Kennesaw Mountain offers both significant elevation challenges and long stretches of relatively flat trail.
Kennesaw Mountain offers both significant elevation challenges and long stretches of relatively flat trail. Leo Hohmann

As you look for trails beyond the city, Kennesaw Mountain National Battlefield Park is the closest “mountain,” great for practicing tough and technical climbs and descents. For a straight up lung burster, begin at the visitor center and summit Kennesaw Mountain. While only one mile, the elevation will keep you working up to the 1,670 foot elevation. For a technical, gradual ascent, start at Burnt Hickory Road and begin climbing Pigeon Hill. You’ll have to navigate through a boulder field, so keep track of your footing and test your energy as you hop over boulders and weave through rock piles. If you want flat and long miles, take the east-west trails that circle the base of the mountain, and run out toward Kolb Farm for a 16.8-mile loop.

4. Gahuti Backcountry Trail

Fall color at an overlook in Fort Mountain State Park.
Fall color at an overlook in Fort Mountain State Park. Georgia Department of Natural Resources

Just outside of Chatsworth, Georgia, Fort Mountain State Park offers beautiful overlooks toward the Blue Ridge Mountains, without you having to actually drive all the way into them. The 8.2-mile Gahuti Backcountry Trail loops around the mountain, crossing over ridgelines below the summit of the Cohutta and Fort Mountains. The trails are singletrack and rocky, but elevation remains steady with only a few difficult climbs throughout. You’re likely to run in solitude during parts of this trail, as it swings out into the remote, yet stunningly beautiful parts of the wilderness.

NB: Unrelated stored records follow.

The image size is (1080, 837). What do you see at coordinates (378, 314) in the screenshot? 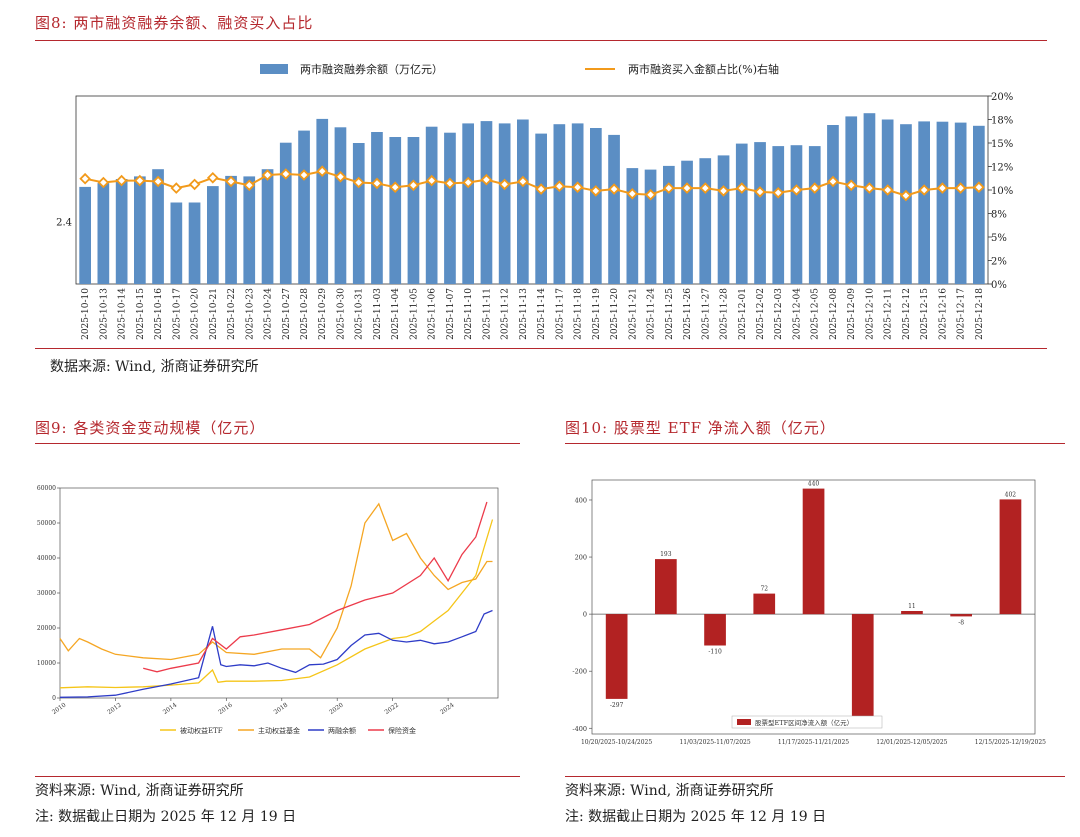
I see `fig8-x-tick-label: 2025-11-03` at bounding box center [378, 314].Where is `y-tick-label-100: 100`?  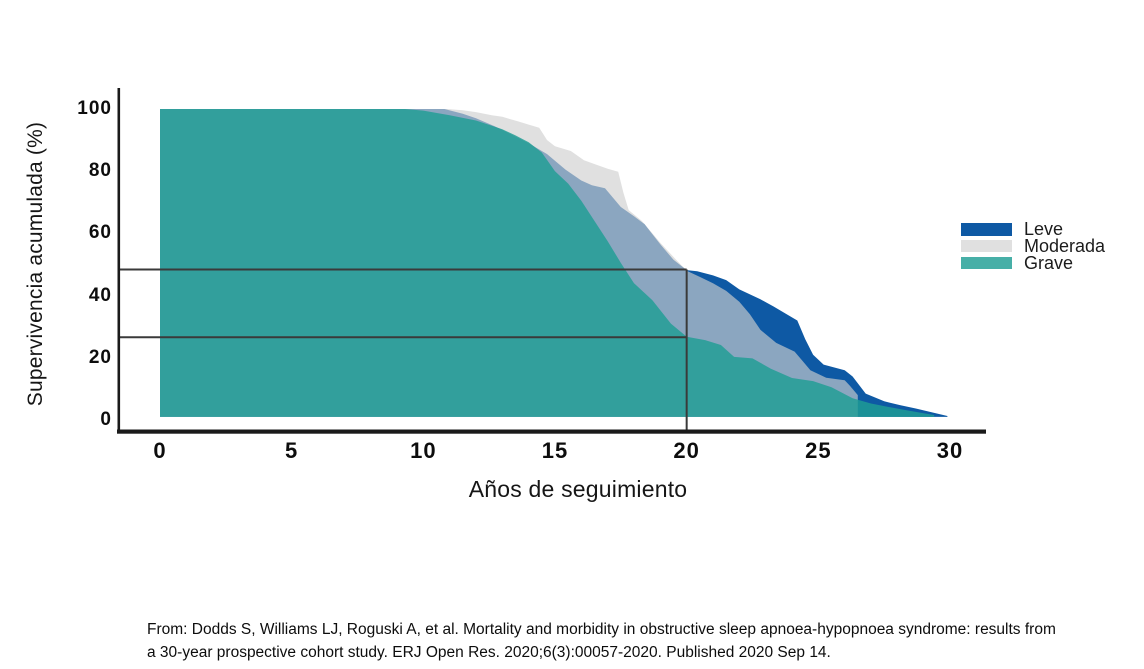 y-tick-label-100: 100 is located at coordinates (94, 108).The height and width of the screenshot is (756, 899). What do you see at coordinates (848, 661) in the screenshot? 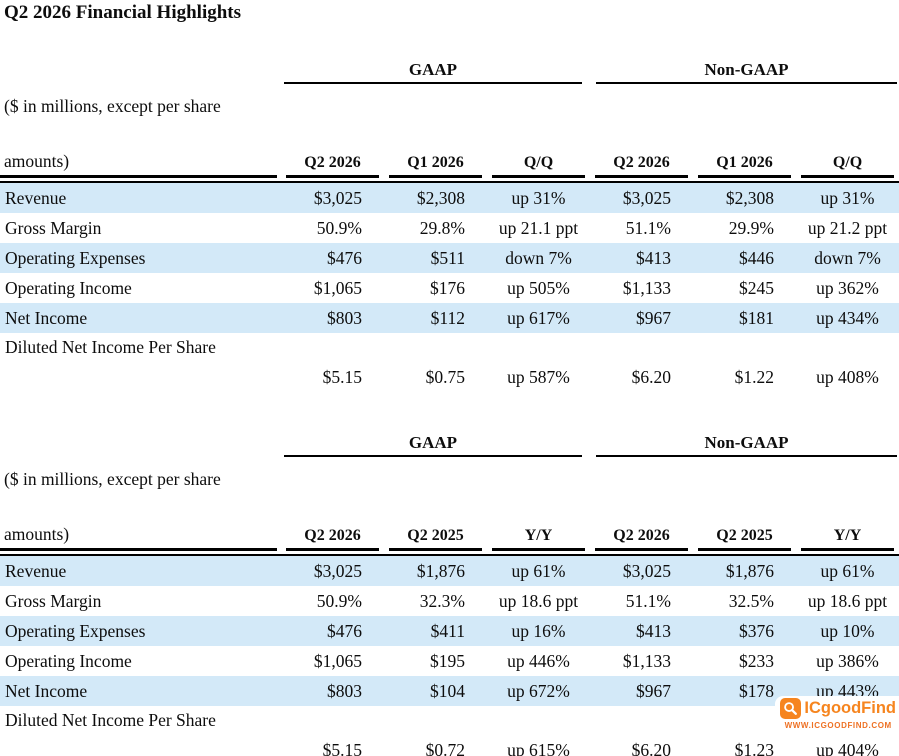
I see `cell-value: up 386%` at bounding box center [848, 661].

5. Coosa Backcountry Trail

Fall foliage on the Coosa Backcountry Trail.
Fall foliage on the Coosa Backcountry Trail. Alexa Lampasona

For those that think Georgia State Parks do not have tough terrain, try running on the Coosa Backcountry Trail. This trail starts in Vogel State Park and follows a loop out of the park and into the Chattahoochee National Forest. The first half of the trail is equally easy and beautiful, a gentle descent through canopied forests. However, after mile 3.5 you climb for 3 miles, and it feels like you don’t really stop. At the peak of this climb, you’ll intersect with the Duncan Ridge Trail, where the trail opens up and the surrounding trees seem to tunnel as you descend to Wolf Pen Gap. After another arduous climb, you descend back into the valley of Vogel State Park. Upon completing the 12.9-mile trail, you’ve run three peaks and clocked more than 5,000 feet of elevation.

6. Benton MacKaye Trail

Springer Mountain marks the start of the Appalachian Trail.
Springer Mountain marks the start of the Appalachian Trail. Phillip Bradshaw

A favorite trail for running greats in Atlanta such as Mike Cosentino of Big Peach Running and Jason Greene of Yeti Trail Runners, the 300-mile Benton MacKaye Trail runs from Springer Mountain to the Great Smoky Mountains on rural terrain that begs to be discovered. These trails are for the seasoned trail runner, as many lead through remote backcountry. A few favorite sections is the descent from Springer Mountain, or the trail sections outside of Blue Ridge, Georgia. Running from the Toccoa River offers picturesque views of the Swinging Bridge, or access the trail from Highway 60 for solid 5 mile point-to-point runs with gradual inclines and moderate descents.